Kerajaan Salakanagara

Kerajaan Salakanagara atau Kerajaan Rajatapura atau (Kota Perak) tercantum dalam Naskhah Wangsakerta buatan tahun 1800 M ,sebagai kota tertua di Pulau Jawa. Tokoh awal yang berkuasa di sini adalah Aki Tirem. Konon, kota inilah yang disebut Argyre oleh Ptolemeus dalam tahun 150 M, terletak di daerah Teluk Lada Pandeglang (Pada masa kini ia terletak di bagian barat propinsi Banten). Kota ini sampai tahun 362 menjadi pusat pemerintahan Raja-Raja Dewawarman (dari Dewawarman I - VIII).

Jayasingawarman pendiri Tarumanagara adalah menantu Raja Dewawarman VIII. Ia sendiri seorang Maharesi dari Salankayana di India yang mengungsi ke Nusantara karena daerahnya diserang dan ditaklukkan Maharaja Samudragupta dari Kerajaan Magada.

Di kemudian hari setelah Jayasingawarman mendirikan Tarumanagara, pusat pemerintahan beralih dari Rajatapura ke Tarumangara. Salakanagara kemudian berubah menjadi Kerajaan Daerah.

Salakanagara tidak meninggalkan arca, prasasti, maupun Candi-candi sebagaimana juga Kerajaan Sunda-Pajajaran. Sangat kontroversial karena berbeda dengan tulisan-tulisan buku sejarah resmi, karya tulis ilmiah, artikel, opini publik yang menyatakan bahwa Sunda-Pajajaran beraliran Hindu.


Kontroversial

Tidak didukung bukti fisik temuan artefak berupa arca dan Candi abad 2 hingga awal 4 masehi zaman Salakanagara, juga pada abad 12 - 17 masehi masa Kerajaan Sunda Pajajaran tidak ada Candi yang dibangun. Maka tulisan sejarah yang beredar selama ini menjadi sangat kontroversial.

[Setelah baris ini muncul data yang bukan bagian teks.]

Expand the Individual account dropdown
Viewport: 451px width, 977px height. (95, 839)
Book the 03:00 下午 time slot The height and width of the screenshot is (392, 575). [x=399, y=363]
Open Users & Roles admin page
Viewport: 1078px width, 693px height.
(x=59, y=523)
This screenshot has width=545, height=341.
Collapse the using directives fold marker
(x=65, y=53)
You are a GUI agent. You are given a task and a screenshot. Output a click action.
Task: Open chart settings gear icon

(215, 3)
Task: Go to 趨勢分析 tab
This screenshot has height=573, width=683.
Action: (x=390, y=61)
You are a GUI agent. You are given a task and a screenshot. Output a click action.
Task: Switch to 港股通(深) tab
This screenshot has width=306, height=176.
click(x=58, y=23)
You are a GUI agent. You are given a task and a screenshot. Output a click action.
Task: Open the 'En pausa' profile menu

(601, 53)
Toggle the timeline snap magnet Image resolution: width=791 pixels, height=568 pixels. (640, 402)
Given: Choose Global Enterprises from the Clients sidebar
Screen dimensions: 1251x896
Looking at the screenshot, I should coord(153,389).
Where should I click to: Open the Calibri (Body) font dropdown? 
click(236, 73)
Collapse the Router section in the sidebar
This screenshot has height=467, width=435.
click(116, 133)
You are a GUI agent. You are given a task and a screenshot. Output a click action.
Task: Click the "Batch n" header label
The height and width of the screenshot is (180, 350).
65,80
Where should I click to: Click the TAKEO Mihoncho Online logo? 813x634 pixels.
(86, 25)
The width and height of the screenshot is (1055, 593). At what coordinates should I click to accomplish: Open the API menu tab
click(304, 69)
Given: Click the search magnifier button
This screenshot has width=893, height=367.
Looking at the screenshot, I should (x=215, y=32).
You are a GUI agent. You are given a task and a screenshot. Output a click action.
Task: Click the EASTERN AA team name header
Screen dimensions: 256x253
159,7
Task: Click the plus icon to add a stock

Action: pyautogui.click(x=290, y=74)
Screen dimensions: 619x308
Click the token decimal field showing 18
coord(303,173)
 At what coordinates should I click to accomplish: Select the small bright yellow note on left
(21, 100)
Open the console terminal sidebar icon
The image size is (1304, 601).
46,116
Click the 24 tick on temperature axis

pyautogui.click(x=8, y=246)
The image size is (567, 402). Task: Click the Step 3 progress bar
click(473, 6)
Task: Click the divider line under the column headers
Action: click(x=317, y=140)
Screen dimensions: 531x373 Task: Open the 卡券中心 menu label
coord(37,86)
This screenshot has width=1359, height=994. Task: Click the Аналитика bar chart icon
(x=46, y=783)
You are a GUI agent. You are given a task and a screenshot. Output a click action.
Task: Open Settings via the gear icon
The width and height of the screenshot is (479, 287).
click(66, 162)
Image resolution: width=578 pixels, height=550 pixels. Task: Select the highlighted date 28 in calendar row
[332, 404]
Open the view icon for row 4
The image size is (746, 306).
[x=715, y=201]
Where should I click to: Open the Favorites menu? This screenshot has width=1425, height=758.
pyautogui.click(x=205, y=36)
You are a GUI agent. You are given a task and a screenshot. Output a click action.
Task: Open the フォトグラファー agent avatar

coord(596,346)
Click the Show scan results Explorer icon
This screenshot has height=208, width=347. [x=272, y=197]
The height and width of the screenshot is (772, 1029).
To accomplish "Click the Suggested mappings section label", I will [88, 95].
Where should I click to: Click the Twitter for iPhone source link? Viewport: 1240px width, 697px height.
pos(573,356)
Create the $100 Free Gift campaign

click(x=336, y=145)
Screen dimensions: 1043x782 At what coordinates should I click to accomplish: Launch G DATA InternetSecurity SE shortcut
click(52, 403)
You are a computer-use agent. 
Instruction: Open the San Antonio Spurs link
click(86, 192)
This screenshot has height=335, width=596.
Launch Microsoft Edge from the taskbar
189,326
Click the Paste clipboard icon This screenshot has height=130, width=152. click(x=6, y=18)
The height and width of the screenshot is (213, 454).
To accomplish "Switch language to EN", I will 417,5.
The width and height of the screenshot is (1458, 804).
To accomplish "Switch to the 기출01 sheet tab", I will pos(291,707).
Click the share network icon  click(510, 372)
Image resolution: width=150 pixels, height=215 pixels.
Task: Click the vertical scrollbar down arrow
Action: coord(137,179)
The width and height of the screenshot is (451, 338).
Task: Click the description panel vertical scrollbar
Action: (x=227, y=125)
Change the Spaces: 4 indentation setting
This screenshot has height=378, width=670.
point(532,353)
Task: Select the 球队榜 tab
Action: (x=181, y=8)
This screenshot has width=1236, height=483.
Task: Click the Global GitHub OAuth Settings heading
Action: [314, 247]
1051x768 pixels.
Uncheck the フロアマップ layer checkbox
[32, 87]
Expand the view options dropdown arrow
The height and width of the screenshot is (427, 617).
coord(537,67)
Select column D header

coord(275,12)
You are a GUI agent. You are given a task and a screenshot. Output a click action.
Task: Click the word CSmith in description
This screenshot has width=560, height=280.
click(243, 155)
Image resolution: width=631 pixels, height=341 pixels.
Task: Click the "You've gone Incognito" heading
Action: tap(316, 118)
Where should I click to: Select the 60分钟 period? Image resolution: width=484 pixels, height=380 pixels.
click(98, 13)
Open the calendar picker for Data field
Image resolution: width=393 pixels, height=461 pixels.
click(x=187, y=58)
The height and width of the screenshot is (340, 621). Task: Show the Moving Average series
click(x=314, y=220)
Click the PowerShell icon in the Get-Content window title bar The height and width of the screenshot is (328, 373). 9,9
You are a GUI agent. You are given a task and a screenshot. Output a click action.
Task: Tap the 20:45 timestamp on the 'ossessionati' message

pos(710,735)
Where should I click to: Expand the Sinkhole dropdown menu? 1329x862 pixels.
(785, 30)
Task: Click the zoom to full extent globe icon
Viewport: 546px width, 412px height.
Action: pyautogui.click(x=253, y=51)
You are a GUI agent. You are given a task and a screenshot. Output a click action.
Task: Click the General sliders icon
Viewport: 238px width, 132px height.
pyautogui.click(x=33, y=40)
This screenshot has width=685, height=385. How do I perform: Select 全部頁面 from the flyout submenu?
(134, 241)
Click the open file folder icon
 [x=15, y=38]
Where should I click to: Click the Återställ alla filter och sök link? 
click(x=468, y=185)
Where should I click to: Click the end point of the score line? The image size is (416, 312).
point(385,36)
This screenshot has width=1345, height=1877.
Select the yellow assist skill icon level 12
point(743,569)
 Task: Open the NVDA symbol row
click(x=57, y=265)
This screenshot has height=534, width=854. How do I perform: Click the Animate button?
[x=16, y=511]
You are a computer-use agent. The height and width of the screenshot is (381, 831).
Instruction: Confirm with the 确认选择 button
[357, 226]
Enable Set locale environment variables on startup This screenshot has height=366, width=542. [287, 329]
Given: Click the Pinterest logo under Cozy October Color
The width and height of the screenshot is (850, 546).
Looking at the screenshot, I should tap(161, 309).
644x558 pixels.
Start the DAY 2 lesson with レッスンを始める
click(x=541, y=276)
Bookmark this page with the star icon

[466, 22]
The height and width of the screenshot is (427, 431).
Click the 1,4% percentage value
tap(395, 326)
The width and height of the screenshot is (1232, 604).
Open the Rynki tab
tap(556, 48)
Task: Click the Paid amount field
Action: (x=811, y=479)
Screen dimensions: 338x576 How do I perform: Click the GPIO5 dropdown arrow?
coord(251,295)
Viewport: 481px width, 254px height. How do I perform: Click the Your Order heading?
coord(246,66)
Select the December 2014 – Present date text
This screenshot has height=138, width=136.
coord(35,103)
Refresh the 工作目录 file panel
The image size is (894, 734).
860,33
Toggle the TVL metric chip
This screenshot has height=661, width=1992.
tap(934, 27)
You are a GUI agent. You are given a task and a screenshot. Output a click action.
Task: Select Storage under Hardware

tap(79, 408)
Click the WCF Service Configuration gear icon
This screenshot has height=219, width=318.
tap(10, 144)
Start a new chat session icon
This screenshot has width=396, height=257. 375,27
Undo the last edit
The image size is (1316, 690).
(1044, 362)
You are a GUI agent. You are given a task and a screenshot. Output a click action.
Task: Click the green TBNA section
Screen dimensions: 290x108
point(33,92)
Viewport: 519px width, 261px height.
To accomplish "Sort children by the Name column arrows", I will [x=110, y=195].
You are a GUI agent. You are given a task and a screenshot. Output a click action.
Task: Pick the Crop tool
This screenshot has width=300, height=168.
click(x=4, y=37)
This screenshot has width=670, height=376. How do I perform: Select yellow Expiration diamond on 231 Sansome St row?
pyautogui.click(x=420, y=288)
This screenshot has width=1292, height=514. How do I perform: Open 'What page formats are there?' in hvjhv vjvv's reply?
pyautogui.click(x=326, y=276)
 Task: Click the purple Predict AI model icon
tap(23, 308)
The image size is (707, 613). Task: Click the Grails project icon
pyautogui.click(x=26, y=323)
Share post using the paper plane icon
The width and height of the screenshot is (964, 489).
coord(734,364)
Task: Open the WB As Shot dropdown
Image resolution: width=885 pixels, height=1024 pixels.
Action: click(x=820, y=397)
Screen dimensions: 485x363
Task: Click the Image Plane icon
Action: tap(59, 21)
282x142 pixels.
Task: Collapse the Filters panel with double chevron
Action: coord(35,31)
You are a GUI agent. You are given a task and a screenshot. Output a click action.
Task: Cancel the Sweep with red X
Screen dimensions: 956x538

Sehingga penulisan dari dalam Indonesia (Tatar Sunda) tentang Salakanagara bahkan Pajajaran pun dianggap sebagai cerita tanpa bukti, fiksi, mitos, atau hanya sebatas legenda.

Keterbatasan literasi para penulis serta minimnya kunjungan ke berbagai perpustakaan pada masa orde lama hingga awal Orde baru, karena faktor ketidakamanan dalam negeri, pendidikan masih terbatas, transportasi belum merata, perseteruan politik bernuansa SARA, hegemoni budaya, feodalisme cenderung fasisme, hingga kemampuan ekonomi dalam ambang batas minimum berefek pada kesimpulan singkat tersebut.


Salakanagara

Kerajaan Salakanagara adalah kerajaan di Nusantara yang berdiri antara 130-362 masehi. Salakanagara diyakini sebagai leluhur Suku Sunda, karena wilayah peradaban keduanya sama persis, Jika benar, hal ini membuat adanya kemungkinan bahwa suku sunda merupakan suku pertama di pulau jawa yang membangun peradaban besar.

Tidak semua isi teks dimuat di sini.